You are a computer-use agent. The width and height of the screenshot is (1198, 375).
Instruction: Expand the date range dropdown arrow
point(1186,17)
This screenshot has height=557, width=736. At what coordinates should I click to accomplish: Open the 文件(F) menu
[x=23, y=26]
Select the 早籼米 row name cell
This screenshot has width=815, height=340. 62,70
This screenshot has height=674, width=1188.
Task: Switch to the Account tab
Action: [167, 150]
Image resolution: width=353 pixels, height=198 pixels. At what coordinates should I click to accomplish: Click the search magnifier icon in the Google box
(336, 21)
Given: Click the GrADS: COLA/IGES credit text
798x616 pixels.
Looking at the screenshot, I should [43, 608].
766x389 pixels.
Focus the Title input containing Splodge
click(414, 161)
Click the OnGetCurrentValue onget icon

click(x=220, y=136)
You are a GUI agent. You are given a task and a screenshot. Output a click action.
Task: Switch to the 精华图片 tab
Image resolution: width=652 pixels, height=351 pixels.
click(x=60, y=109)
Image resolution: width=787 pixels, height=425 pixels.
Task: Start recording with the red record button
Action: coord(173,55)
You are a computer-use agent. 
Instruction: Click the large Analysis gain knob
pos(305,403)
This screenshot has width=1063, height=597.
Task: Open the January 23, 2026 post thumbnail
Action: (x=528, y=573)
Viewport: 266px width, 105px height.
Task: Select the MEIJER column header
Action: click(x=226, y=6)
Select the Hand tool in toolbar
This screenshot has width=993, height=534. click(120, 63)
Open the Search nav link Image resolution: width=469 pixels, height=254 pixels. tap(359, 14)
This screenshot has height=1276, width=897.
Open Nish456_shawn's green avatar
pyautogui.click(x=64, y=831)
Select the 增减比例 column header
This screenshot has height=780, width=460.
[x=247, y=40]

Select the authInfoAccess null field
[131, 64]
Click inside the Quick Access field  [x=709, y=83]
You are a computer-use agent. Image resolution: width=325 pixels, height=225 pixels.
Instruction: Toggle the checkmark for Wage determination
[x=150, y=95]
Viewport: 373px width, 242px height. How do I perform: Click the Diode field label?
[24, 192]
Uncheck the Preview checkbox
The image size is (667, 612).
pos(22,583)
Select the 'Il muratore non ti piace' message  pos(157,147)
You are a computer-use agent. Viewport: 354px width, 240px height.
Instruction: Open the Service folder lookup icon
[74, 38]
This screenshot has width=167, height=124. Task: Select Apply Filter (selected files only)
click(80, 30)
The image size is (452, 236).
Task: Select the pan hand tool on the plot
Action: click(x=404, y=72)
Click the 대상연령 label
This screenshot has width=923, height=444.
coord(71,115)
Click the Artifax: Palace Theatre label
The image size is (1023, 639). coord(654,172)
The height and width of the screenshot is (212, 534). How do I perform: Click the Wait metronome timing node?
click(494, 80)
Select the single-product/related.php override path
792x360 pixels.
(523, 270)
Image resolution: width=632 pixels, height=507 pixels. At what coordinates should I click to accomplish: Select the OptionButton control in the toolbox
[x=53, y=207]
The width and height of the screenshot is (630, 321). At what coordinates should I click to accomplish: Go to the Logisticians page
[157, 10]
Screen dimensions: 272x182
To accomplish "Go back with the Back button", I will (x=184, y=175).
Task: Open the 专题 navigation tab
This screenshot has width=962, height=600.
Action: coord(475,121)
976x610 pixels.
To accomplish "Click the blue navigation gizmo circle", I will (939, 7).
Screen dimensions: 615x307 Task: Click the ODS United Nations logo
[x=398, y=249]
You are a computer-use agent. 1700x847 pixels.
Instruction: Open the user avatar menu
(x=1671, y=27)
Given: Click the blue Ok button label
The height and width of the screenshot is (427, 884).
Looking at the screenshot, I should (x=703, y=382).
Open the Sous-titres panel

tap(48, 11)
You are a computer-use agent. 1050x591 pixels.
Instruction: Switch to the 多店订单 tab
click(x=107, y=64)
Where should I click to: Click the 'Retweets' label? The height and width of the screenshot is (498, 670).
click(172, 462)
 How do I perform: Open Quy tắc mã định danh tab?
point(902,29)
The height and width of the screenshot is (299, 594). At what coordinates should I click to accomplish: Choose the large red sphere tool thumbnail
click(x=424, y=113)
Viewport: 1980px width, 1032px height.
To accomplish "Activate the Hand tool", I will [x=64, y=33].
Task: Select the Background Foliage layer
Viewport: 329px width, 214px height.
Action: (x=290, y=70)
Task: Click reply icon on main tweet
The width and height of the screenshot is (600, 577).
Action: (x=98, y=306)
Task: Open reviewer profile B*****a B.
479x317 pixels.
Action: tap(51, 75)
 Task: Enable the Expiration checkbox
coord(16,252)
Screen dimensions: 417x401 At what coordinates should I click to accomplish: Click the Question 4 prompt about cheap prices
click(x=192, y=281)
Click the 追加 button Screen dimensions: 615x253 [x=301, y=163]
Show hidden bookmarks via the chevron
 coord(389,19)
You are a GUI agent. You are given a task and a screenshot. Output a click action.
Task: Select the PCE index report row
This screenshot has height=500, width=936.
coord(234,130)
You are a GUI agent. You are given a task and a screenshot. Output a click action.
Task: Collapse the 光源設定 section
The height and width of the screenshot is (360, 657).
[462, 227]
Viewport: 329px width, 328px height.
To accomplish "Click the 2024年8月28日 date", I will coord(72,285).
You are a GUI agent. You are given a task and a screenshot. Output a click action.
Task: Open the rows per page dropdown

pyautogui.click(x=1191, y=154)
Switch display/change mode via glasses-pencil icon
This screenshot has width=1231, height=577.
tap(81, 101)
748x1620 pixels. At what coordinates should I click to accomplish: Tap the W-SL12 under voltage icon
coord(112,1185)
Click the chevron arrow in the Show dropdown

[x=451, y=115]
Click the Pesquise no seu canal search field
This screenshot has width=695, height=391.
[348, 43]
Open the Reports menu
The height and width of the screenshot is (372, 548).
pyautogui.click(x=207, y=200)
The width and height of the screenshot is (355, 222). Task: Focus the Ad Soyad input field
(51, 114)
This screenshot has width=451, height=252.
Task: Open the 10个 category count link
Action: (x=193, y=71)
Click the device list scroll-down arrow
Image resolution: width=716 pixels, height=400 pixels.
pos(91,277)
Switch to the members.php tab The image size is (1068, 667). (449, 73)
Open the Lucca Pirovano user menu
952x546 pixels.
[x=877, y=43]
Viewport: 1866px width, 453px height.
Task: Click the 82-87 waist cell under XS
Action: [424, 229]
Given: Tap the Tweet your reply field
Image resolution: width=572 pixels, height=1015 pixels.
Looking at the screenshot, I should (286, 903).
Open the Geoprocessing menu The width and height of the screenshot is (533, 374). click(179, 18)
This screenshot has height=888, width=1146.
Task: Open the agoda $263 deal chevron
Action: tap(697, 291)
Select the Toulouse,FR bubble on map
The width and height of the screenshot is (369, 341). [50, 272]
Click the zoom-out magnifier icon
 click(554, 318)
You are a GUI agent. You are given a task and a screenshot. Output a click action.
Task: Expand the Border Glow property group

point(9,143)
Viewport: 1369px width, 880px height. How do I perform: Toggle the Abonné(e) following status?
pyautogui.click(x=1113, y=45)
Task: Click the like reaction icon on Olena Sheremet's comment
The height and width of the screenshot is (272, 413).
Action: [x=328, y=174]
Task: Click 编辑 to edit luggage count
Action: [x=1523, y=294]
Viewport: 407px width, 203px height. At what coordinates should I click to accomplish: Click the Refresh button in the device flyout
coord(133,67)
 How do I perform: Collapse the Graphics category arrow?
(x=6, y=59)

- TASK TO COMPLETE -
Retype exactly the lines above, from the one with "Task: Open the 专题 navigation tab" through the one with "Given: Click the blue Ok button label", inclusive.

- ANSWER TO THE PROBLEM -
Task: Open the 专题 navigation tab
This screenshot has width=962, height=600.
Action: coord(475,121)
976x610 pixels.
To accomplish "Click the blue navigation gizmo circle", I will (939, 7).
Screen dimensions: 615x307 Task: Click the ODS United Nations logo
[x=398, y=249]
You are a computer-use agent. 1700x847 pixels.
Instruction: Open the user avatar menu
(x=1671, y=27)
Given: Click the blue Ok button label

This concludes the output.